**EXERCISE TASK 1**
In the listing, swap "red" for "blue" in the lines between the one holding "Click the red bar for Sverige" and the one holding "The width and height of the screenshot is (432, 360).", inclusive. Give only those lines again, with everything else unchanged and the picture left out.

**DOCUMENT**
-- BEGIN --

Have you heard about Stampington & Company’s latest publication, Bella Grace? It’s a treasure, that looks and feels more like a book than a magazine, and is overflowing with inspiring articles and beautiful images that celebrate the magic and beauty to be found within simple, everyday life. I am honored to have my article Living Your Best Life at Any Age included in this premiere issue. To launch Bella Grace, Stampington set up a blog hop as a way to introduce you to the flavor and content of the publication, feature some of the artists in the premiere issue, and give you chances to win a free copy of the issue!
How to win a free copy of the premiere issue of Bella Grace (We have a winner selected by random drawing — Anneke Van Couvering! Congratulations Anneke! Thank you to all who entered. I enjoyed your inspiring comments immensely!) You can enter to win a free copy of the premiere issue of Bella Grace right here on this blog by leaving a comment for this post by Wednesday, August 27th. at 11:59 EST. I’ll announce the winner (selected by random drawing) on Thursday, August 28th. If you are moved to do so, please comment on what simple, everyday moments bring you joy.
Where can I read more posts from the blog hop?
Find links to other blog hop posts at the bottom of Stampington’s blog hop post. They’ll be updating the page regularly, so you can visit other artists’ inspirational posts and receive more chances to win a free copy of Bella Grace.
In honor of the release of Bella Grace, I pen this post, Joy of Everyday Photography, a Bella Grace-inspired piece that will encourage you to notice, embrace and celebrate the simple, everyday magical moments that make life special…
JOY OF EVERYDAY PHOTOGRAPHY
Before you go to bed, place your camera next to you on the bedside table. It doesn’t matter if it’s a DSLR, iPhone or point-and-shoot. When you rise in the first light of morning, take a photograph of what you see — your first impression of the day. Carry your camera as you move through your day, snapping photos of things that catch your eye, things you wish to visually study, and of course moments that get you in the gut. Follow your heart and don’t worry too much about camera settings for this exercise. All good things require time and practice, and as you engage in taking snapshots of the moments of your life, a transformation will take place.

-- END --

**THE INPUT**
-- BEGIN --

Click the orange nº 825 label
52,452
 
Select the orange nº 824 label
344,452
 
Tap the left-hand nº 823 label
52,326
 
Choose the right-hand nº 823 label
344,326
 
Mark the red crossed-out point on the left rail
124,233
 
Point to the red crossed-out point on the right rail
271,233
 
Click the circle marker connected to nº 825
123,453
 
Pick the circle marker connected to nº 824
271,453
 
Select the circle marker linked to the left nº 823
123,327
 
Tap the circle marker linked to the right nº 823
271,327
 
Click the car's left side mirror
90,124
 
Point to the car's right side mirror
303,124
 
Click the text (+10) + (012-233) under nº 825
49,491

-- END --
-- BEGIN --

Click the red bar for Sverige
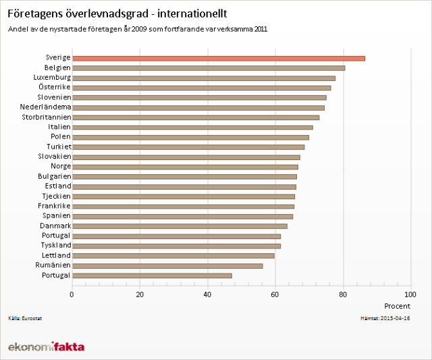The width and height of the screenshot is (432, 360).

-- END --
-- BEGIN --

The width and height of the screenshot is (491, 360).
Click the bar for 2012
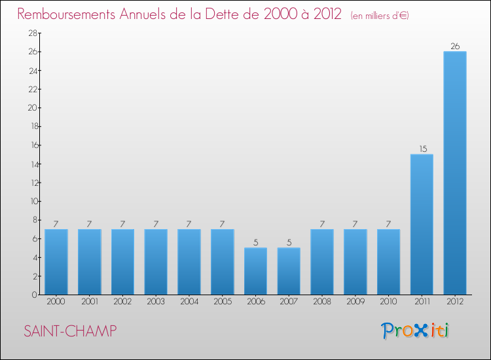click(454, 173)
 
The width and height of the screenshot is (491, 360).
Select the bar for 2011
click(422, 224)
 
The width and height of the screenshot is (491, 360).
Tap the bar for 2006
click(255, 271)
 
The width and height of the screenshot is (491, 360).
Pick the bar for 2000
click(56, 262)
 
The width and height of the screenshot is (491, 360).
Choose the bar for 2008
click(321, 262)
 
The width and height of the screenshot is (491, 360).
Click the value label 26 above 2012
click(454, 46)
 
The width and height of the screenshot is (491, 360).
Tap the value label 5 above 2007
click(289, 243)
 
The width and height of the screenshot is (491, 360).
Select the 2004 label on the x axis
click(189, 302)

-- END --

**EXERCISE TASK 2**
Retype the part of the Bella Grace post between "How to win a" and "bring you joy.", inclusive, without any changes.

**FULL OUTPUT 1**
Click the blue bar for Sverige
The width and height of the screenshot is (432, 360).

**FULL OUTPUT 2**
How to win a free copy of the premiere issue of Bella Grace (We have a winner selected by random drawing — Anneke Van Couvering! Congratulations Anneke! Thank you to all who entered. I enjoyed your inspiring comments immensely!) You can enter to win a free copy of the premiere issue of Bella Grace right here on this blog by leaving a comment for this post by Wednesday, August 27th. at 11:59 EST. I’ll announce the winner (selected by random drawing) on Thursday, August 28th. If you are moved to do so, please comment on what simple, everyday moments bring you joy.